▸ What the exercise asks
Your response should consist of the full data, set down exactly.

▸ Records shown

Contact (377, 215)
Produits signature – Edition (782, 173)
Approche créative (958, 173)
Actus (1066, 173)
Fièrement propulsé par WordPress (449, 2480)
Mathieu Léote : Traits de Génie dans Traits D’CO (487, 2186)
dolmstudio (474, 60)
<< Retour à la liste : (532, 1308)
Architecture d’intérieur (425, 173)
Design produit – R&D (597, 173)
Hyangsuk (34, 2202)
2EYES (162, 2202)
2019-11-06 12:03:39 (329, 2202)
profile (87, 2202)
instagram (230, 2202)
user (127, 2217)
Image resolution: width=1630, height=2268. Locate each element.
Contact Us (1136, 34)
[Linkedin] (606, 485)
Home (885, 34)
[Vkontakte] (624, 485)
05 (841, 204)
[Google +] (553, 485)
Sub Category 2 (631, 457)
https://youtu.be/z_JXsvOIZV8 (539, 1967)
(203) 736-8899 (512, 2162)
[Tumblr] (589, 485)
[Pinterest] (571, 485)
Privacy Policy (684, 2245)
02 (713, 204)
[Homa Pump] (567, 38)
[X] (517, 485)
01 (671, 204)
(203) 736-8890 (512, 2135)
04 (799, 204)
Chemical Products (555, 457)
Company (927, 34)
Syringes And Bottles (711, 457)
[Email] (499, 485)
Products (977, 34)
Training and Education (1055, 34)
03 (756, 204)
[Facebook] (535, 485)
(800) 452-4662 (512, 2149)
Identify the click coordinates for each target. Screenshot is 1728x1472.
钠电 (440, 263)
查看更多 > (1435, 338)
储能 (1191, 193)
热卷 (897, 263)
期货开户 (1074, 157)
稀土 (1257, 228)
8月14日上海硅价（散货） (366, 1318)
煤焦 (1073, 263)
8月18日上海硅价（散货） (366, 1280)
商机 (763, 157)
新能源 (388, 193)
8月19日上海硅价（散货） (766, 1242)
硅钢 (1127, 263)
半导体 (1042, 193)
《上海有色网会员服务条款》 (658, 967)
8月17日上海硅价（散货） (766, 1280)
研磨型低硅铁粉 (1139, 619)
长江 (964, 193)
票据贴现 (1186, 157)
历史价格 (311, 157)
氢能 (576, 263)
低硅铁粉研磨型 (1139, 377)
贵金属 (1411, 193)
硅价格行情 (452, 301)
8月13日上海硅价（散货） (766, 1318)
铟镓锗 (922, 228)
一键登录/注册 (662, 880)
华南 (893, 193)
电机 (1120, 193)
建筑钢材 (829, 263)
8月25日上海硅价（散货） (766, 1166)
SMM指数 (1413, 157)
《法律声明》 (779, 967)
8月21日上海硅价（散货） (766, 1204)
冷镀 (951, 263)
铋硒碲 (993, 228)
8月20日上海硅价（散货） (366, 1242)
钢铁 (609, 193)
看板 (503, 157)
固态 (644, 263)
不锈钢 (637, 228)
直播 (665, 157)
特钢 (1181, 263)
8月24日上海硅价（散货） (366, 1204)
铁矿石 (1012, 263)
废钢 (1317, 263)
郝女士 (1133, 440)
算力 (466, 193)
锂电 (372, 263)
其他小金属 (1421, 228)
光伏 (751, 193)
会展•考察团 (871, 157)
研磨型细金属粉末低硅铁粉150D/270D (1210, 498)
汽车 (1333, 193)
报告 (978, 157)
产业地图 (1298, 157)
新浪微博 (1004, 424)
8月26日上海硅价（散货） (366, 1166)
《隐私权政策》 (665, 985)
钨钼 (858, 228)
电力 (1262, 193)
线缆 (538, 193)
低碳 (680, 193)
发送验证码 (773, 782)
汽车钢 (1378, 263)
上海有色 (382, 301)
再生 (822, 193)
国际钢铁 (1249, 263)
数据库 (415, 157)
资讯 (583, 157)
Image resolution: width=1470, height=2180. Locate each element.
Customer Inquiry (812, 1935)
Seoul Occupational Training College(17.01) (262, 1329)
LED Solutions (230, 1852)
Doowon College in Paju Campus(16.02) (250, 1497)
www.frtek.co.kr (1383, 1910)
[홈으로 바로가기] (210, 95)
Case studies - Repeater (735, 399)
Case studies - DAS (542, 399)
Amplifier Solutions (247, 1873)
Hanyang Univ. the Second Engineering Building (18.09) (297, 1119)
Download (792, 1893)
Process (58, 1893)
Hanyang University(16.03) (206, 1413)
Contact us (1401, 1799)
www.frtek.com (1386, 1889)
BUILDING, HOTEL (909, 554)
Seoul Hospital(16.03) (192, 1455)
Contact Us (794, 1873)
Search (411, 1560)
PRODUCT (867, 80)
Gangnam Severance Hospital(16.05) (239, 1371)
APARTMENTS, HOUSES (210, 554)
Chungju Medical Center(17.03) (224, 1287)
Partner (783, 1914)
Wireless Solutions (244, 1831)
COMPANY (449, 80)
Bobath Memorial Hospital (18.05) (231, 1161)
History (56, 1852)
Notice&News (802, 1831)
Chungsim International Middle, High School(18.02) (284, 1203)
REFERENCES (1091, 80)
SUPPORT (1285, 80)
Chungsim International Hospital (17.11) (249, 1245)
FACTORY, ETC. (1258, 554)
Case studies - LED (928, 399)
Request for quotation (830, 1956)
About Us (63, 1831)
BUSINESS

▸ Exercise output
Contact (377, 215)
Produits signature – Edition (782, 173)
Approche créative (958, 173)
Actus (1066, 173)
Fièrement propulsé par WordPress (449, 2480)
Mathieu Léote : Traits de Génie dans Traits D’CO (487, 2186)
dolmstudio (474, 60)
<< Retour à la liste : (532, 1308)
Architecture d’intérieur (425, 173)
Design produit – R&D (597, 173)
Hyangsuk (34, 2202)
2EYES (162, 2202)
2019-11-06 12:03:39 (329, 2202)
profile (87, 2202)
instagram (230, 2202)
user (127, 2217)
Image resolution: width=1630, height=2268. Locate each element.
Contact Us (1136, 34)
[Linkedin] (606, 485)
Home (885, 34)
[Vkontakte] (624, 485)
05 (841, 204)
[Google +] (553, 485)
Sub Category 2 (631, 457)
https://youtu.be/z_JXsvOIZV8 (539, 1967)
(203) 736-8899 (512, 2162)
[Tumblr] (589, 485)
[Pinterest] (571, 485)
Privacy Policy (684, 2245)
02 (713, 204)
[Homa Pump] (567, 38)
[X] (517, 485)
01 (671, 204)
(203) 736-8890 (512, 2135)
04 (799, 204)
Chemical Products (555, 457)
Company (927, 34)
Syringes And Bottles (711, 457)
[Email] (499, 485)
Products (977, 34)
Training and Education (1055, 34)
03 (756, 204)
[Facebook] (535, 485)
(800) 452-4662 (512, 2149)
Identify the click coordinates for each target. Screenshot is 1728x1472.
钠电 (440, 263)
查看更多 > (1435, 338)
储能 (1191, 193)
热卷 (897, 263)
期货开户 (1074, 157)
稀土 (1257, 228)
8月14日上海硅价（散货） (366, 1318)
煤焦 (1073, 263)
8月18日上海硅价（散货） (366, 1280)
商机 (763, 157)
新能源 (388, 193)
8月19日上海硅价（散货） (766, 1242)
硅钢 (1127, 263)
半导体 (1042, 193)
《上海有色网会员服务条款》 (658, 967)
8月17日上海硅价（散货） (766, 1280)
研磨型低硅铁粉 (1139, 619)
长江 (964, 193)
票据贴现 (1186, 157)
历史价格 (311, 157)
氢能 (576, 263)
低硅铁粉研磨型 (1139, 377)
贵金属 (1411, 193)
硅价格行情 (452, 301)
8月13日上海硅价（散货） (766, 1318)
铟镓锗 (922, 228)
一键登录/注册 (662, 880)
华南 (893, 193)
电机 (1120, 193)
建筑钢材 (829, 263)
8月25日上海硅价（散货） (766, 1166)
SMM指数 (1413, 157)
《法律声明》 (779, 967)
8月21日上海硅价（散货） (766, 1204)
冷镀 (951, 263)
铋硒碲 (993, 228)
8月20日上海硅价（散货） (366, 1242)
钢铁 (609, 193)
看板 (503, 157)
固态 (644, 263)
不锈钢 (637, 228)
直播 (665, 157)
特钢 (1181, 263)
8月24日上海硅价（散货） (366, 1204)
铁矿石 (1012, 263)
废钢 (1317, 263)
郝女士 (1133, 440)
算力 (466, 193)
锂电 (372, 263)
其他小金属 (1421, 228)
光伏 (751, 193)
会展•考察团 (871, 157)
研磨型细金属粉末低硅铁粉150D/270D (1210, 498)
汽车 (1333, 193)
报告 (978, 157)
产业地图 (1298, 157)
新浪微博 (1004, 424)
8月26日上海硅价（散货） (366, 1166)
《隐私权政策》 (665, 985)
钨钼 (858, 228)
电力 (1262, 193)
线缆 (538, 193)
低碳 (680, 193)
发送验证码 (773, 782)
汽车钢 (1378, 263)
上海有色 (382, 301)
再生 (822, 193)
国际钢铁 (1249, 263)
数据库 (415, 157)
资讯 (583, 157)
Image resolution: width=1470, height=2180. Locate each element.
Customer Inquiry (812, 1935)
Seoul Occupational Training College(17.01) (262, 1329)
LED Solutions (230, 1852)
Doowon College in Paju Campus(16.02) (250, 1497)
www.frtek.co.kr (1383, 1910)
[홈으로 바로가기] (210, 95)
Case studies - Repeater (735, 399)
Case studies - DAS (542, 399)
Amplifier Solutions (247, 1873)
Hanyang Univ. the Second Engineering Building (18.09) (297, 1119)
Download (792, 1893)
Process (58, 1893)
Hanyang University(16.03) (206, 1413)
Contact us (1401, 1799)
www.frtek.com (1386, 1889)
BUILDING, HOTEL (909, 554)
Seoul Hospital(16.03) (192, 1455)
Contact Us (794, 1873)
Search (411, 1560)
PRODUCT (867, 80)
Gangnam Severance Hospital(16.05) (239, 1371)
APARTMENTS, HOUSES (210, 554)
Chungju Medical Center(17.03) (224, 1287)
Partner (783, 1914)
Wireless Solutions (244, 1831)
COMPANY (449, 80)
Bobath Memorial Hospital (18.05) (231, 1161)
History (56, 1852)
Notice&News (802, 1831)
Chungsim International Middle, High School(18.02) (284, 1203)
REFERENCES (1091, 80)
SUPPORT (1285, 80)
Chungsim International Hospital (17.11) (249, 1245)
FACTORY, ETC. (1258, 554)
Case studies - LED (928, 399)
Request for quotation (830, 1956)
About Us (63, 1831)
BUSINESS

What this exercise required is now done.